Plus généralement, ce sont toutes les juteuses commissions de ce marché (frais de transfert et de change) hors zone euro qui sont dans le collimateur de l’association de consommateur. Elles attendraient le faramineux montant de 680 millions d’euros, soit un coût total moyen de 6,7 % de frais pour les sommes envoyées sur un autre continent. « Ainsi, pour un transfert de 170 euros, le tarif payé par le consommateur atteint 11,40 euros », précise l’association.

Là encore, ce sont les leaders du secteur, Western Union et MoneyGram qui sont dans le viseur. « Ces dernières facturent des tarifs bien supérieurs au prix moyen pratiqué par leurs principaux concurrents (banques, sociétés de transferts d’argent en ligne, etc.) », souligne l’association. Pire, pour les destinations les plus prisées par les Français ou les migrants, ces sociétés spécialisées sont… encore plus chères. « Les tarifs pratiqués vers le Maroc (+ 17 %), vers l’Algérie (+ 11 %), vers le Vietnam (+ 25 %) et vers l’Inde (+ 22 %) sont bien supérieurs à la moyenne de nos voisins européens », assure l’UFC-Que Choisir.

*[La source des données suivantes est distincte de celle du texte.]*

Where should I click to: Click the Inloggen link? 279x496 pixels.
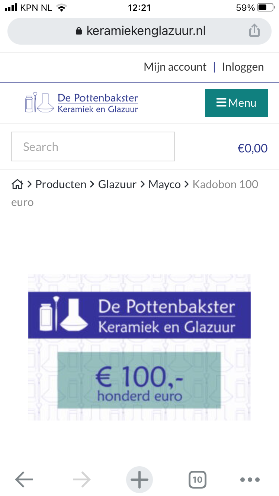click(x=243, y=67)
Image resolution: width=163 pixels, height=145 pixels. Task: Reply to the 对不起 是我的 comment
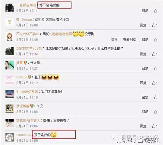pyautogui.click(x=145, y=11)
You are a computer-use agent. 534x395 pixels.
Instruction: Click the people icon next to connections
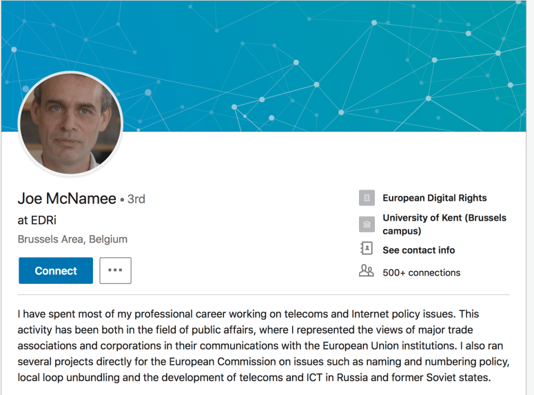[x=367, y=272]
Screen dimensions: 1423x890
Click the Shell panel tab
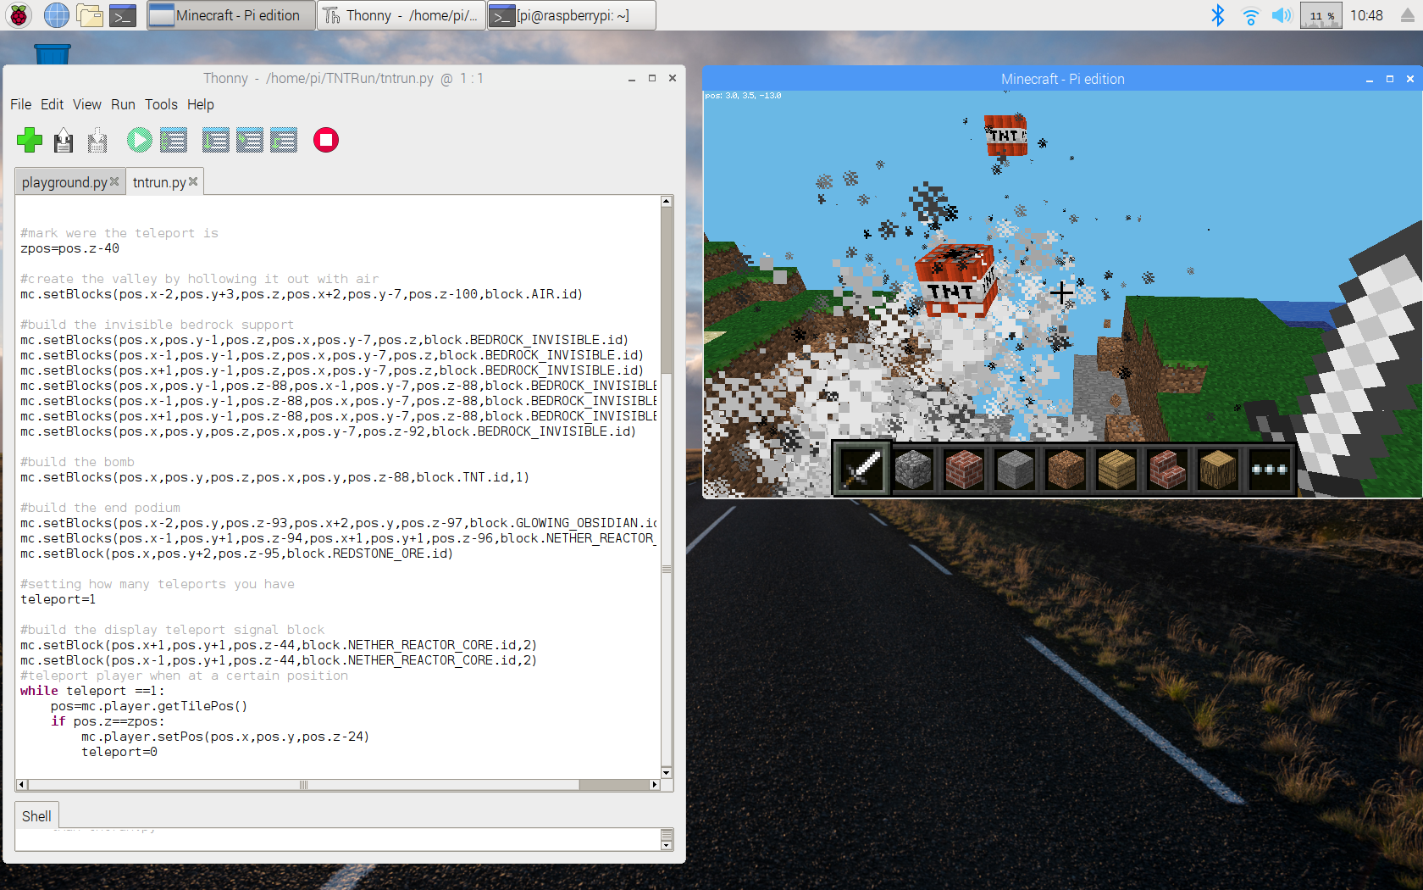[x=36, y=816]
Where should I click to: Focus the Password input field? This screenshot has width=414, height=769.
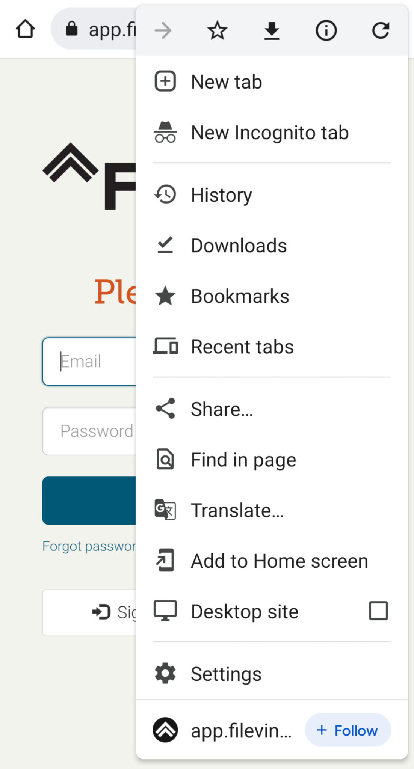pyautogui.click(x=90, y=431)
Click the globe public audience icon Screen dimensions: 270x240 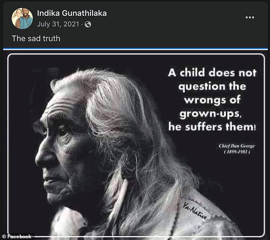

Pourquoi l’Algérie est-elle si chère ?

Et une destination, a attiré l’œil des enquêteurs de l’UFC : l’Algérie. Ce serait le pays le plus lucratif pour ces sociétés, avec pratiquement 139 millions de revenus générés. « À titre d’exemple, le coût d’un transfert de fonds d’espèces à espèces vers l’Algérie atteint 9,4 % de la somme envoyée. À l’inverse, le coût des transferts réalisés à destination de Côte d’Ivoire (le quinzième pays en termes de volumes envoyés) atteint seulement 5,5 % », note l’association.

L’UFC s’attarde aussi sur les tarifs pratiqués par Western Union mais souscrits depuis un bureau de poste. « Il apparaît que ces derniers sont facturés, en moyenne, à un niveau plus de 50 % supérieur au prix moyen du marché », souligne l’UFC. Et de préciser : « Ainsi, un transfert vers la Chine est facturé 26,70 euros, un niveau 45 % supérieur à la moyenne du marché et même 125 % plus élevés que cette même prestation réalisée directement dans une agence de Western Union. »

L’association de défense des consommateurs attaque en justice pour « pratiques commerciales trompeuses », dénonçant l’opacité des frais de change. Elle reproche à la filiale de La Poste des « tarifs exorbitants ». « Une zone de non-droit aux tarifs d’une ‘cherté immorale’ ». Le volume des transferts d’argent en France seraient de 19 milliards d’euros, dont 9 milliards en zone euro (domaine où les frais sont plafonnés). « Pour cinq des huit principales destinations d’envoi (Maroc, Algérie, Vietnam, Sénégal, Inde), la France est même la plus chère en Europe. 

L’UFC reconnaît que les deux sociétés américaines sont « transparentes sur les frais à l’acte » en revanche, « ni Western Union, ni MoneyGram n’informent lisiblement leurs clients de la perception de frais sur le change. 

Ils représentent pourtant plus d’un quart du coût de l’ensemble des transactions (26 %) », avance l’étude. Des alternatives existent, notamment des startups de la Fintech comme WorldRemit ou TransferWise, mais elles restent méconnues de la clientèle traditionnelle des services de transfert d’argent.

Des tarifs outre-mer encadrés

L’association s’étonne des écarts tarifaires observés, qui peuvent aller du simple au quadruple selon les prestataires. « Toutes destinations confondues et pour une somme envoyée de 170 euros, un transfert d’argent par le canal bancaire coûte 6,9 % du montant transféré. Ce tarif atteint 7,3 % auprès d’une société de transferts d’argent classique, contre 2,6 % pour l’équivalent en ligne. Cette prestation facturée dans le réseau de La Banque postale est facturée 12,4 % du montant envoyé. Enfin, le tarif de La Poste est de 5 % », relève l’étude.

L’UFC dénonce un « double jeu de La Banque Postale » qui a son propre service de transfert à un tarif parmi les plus bas mais qui prend une importante marge sur celui de Western Union réalisé en bureau de poste, alors que les populations concernées ont généralement des revenus modestes et que la banque remplit une mission de service public d’inclusion bancaire pour laquelle elle perçoit une aide de l’État.